Todo lo que ven en nosotros es lo que somos, y también somos como nos ven de cerca. Somos lo que tachamos en el cuadrito, por ofensiva que suene la simplificación: negro, blanco, café o amarillo. También somos lo que dice el pasaporte. Somos el idioma que hablamos, pero también las leperadas que decimos, las palabras que inventamos, el olor a sudor y el de ropa lavadita, el aliento a cebolla y a hierbabuena fresquita, el amigo buena onda y el patán que nunca llama por teléfono. La misma persona nos dice un día "nunca había conocido a nadie como tú", y tres meses después sólo recuerda de nosotros que "pinches viejas todas son iguales". Y en los dos momentos tiene razón.

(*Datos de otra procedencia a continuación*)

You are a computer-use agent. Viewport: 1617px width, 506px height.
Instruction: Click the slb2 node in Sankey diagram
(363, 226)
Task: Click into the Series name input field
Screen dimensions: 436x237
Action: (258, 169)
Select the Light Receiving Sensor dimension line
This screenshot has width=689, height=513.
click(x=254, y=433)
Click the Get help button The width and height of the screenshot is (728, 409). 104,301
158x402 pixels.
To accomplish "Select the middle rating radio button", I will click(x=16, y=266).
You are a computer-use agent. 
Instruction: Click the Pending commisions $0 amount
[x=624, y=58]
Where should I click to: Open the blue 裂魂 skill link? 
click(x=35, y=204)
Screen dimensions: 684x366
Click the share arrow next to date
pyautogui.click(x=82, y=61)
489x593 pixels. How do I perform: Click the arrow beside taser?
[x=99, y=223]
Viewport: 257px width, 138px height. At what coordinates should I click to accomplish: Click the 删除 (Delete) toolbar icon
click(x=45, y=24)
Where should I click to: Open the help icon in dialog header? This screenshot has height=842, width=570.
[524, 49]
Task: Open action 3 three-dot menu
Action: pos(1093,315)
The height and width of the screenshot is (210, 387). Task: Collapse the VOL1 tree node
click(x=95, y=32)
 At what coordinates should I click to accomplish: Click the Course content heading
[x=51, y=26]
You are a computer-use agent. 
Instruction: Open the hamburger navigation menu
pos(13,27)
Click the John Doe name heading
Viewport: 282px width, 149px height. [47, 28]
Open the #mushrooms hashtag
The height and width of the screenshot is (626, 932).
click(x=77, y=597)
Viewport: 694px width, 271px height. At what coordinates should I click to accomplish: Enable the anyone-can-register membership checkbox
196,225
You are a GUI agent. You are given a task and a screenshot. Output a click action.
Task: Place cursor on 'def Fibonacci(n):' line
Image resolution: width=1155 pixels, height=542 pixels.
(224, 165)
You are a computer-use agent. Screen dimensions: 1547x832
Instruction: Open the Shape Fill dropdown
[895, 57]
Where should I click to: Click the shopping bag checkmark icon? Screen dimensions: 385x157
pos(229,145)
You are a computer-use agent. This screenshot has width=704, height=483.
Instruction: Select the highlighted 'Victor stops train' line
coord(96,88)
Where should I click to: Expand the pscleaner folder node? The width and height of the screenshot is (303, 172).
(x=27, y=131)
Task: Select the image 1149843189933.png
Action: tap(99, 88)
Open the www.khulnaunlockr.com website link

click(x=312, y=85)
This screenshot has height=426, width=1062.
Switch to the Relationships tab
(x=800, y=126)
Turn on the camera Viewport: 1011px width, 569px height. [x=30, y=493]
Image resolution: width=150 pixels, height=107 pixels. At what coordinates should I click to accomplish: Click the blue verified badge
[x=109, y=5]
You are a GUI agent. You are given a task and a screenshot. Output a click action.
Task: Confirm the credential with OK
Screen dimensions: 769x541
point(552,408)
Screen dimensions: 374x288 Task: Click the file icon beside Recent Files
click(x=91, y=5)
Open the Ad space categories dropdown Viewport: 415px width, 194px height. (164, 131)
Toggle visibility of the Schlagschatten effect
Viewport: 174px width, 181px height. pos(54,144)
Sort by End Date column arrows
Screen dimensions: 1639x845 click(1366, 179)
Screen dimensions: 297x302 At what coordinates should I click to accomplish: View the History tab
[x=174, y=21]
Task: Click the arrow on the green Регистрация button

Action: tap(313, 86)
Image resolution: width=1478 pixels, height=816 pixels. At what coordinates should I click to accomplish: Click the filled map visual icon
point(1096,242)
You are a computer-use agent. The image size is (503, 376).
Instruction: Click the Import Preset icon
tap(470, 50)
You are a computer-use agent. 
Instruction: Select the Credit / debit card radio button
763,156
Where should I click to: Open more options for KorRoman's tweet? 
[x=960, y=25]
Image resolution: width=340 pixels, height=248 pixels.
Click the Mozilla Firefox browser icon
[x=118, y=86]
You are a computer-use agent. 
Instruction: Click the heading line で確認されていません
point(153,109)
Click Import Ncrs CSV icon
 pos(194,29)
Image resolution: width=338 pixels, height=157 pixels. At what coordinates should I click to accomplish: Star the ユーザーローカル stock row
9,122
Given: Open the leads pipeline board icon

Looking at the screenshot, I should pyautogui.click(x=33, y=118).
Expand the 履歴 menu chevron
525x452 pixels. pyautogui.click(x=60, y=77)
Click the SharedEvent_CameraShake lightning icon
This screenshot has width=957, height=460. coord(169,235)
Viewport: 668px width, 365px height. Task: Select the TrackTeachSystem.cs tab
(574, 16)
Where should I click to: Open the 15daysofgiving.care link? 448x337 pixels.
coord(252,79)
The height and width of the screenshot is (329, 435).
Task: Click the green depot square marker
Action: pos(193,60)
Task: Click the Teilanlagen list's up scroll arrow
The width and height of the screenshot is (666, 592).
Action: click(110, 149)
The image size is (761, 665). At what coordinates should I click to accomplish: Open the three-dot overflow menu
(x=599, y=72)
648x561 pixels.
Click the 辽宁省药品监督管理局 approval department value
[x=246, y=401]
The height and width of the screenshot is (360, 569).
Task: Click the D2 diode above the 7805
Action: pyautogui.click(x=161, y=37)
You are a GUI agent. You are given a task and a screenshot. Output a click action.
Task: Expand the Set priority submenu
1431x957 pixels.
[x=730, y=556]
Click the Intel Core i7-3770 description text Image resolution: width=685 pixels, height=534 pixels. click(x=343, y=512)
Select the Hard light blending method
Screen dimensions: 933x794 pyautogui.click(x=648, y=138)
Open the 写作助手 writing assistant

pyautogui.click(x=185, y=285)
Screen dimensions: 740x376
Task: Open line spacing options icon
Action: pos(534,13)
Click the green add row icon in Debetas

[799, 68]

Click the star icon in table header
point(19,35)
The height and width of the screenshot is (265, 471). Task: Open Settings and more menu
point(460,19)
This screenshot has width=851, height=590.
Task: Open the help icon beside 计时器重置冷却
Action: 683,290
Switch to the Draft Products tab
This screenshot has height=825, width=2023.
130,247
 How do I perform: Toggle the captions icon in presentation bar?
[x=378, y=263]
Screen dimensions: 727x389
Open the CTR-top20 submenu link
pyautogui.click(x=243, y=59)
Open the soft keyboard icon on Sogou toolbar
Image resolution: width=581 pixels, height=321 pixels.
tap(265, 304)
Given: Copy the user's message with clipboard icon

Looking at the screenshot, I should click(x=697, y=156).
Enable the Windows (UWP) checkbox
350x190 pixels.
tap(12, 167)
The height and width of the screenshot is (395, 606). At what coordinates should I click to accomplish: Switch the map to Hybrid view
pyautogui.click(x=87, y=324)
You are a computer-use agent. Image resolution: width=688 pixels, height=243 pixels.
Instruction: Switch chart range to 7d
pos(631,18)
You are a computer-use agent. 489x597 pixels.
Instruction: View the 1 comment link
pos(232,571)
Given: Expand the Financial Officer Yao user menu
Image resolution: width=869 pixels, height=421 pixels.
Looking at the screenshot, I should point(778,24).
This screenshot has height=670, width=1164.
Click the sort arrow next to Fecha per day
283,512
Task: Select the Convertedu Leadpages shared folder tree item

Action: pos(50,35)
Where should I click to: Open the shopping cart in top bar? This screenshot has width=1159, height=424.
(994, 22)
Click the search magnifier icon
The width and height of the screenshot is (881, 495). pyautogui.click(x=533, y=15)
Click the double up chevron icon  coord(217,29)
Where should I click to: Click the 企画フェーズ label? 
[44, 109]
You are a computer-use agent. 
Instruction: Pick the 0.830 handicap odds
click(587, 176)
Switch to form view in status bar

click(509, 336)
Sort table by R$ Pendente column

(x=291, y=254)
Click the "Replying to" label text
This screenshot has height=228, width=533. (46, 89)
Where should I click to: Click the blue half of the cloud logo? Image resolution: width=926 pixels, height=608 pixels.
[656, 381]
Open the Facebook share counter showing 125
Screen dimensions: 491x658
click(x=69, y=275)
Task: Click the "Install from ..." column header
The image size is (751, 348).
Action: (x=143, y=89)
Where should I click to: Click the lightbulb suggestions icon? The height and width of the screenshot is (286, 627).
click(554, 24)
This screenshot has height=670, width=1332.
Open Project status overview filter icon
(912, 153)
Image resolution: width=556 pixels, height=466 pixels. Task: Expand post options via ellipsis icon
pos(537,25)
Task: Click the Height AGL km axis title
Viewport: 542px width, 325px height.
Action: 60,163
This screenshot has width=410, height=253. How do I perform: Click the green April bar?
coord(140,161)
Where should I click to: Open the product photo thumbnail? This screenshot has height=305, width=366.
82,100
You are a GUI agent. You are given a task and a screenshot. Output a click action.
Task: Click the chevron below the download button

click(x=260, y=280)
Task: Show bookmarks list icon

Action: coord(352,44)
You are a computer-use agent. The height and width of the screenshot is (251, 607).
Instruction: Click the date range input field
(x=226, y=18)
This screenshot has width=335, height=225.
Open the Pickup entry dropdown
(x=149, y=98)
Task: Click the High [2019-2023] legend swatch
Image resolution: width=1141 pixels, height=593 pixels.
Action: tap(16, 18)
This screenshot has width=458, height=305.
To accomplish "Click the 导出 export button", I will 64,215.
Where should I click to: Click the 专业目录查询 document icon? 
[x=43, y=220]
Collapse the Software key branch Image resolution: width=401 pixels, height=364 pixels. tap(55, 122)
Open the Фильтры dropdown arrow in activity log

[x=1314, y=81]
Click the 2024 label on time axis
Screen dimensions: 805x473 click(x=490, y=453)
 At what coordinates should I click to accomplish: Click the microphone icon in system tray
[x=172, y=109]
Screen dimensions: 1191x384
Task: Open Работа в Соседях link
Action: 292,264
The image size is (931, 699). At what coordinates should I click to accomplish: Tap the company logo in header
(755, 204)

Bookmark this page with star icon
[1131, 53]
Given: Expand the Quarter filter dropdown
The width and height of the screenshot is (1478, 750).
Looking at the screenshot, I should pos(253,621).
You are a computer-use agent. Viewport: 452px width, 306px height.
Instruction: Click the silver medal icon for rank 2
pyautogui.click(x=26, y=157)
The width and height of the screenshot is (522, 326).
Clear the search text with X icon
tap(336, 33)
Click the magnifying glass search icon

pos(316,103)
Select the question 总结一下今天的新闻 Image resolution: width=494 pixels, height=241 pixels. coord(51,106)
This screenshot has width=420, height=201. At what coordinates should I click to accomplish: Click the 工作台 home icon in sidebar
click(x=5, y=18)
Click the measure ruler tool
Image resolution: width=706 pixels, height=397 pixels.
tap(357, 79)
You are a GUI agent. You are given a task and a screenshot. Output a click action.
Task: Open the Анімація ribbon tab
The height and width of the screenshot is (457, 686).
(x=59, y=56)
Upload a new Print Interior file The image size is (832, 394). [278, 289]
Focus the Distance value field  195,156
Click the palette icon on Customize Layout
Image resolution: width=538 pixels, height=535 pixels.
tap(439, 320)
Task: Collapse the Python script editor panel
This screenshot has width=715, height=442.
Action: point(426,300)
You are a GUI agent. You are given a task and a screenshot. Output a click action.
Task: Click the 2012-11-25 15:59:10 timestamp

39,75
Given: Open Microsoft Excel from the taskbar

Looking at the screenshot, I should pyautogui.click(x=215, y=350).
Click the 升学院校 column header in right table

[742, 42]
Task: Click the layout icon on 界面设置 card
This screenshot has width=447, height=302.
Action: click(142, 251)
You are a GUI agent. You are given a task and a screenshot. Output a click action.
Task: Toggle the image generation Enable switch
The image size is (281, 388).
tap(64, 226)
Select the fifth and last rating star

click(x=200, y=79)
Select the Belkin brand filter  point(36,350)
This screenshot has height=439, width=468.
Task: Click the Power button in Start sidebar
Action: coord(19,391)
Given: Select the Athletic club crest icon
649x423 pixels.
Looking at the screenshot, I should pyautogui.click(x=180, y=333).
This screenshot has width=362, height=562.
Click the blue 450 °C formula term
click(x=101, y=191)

Somos el hijo consentido, la oveja negra de la familia y uno cualquiera de entre varios hermanos. Somos iguales que el resto de los fumadores, si fumamos, e igual de intolerantes que los exfumadores si dejamos de fumar. Somos indistinguibles en la multitud o irremplazables en la intimidad. Nuestro tamaño depende de quien nos ve: la taquillera del metro, el auditor de Hacienda, el primo que nunca nos visita, los amigos de los jueves, o alguna de las poquísimas personas que son capaces de recorrernos en pasitos menudos de bacteria.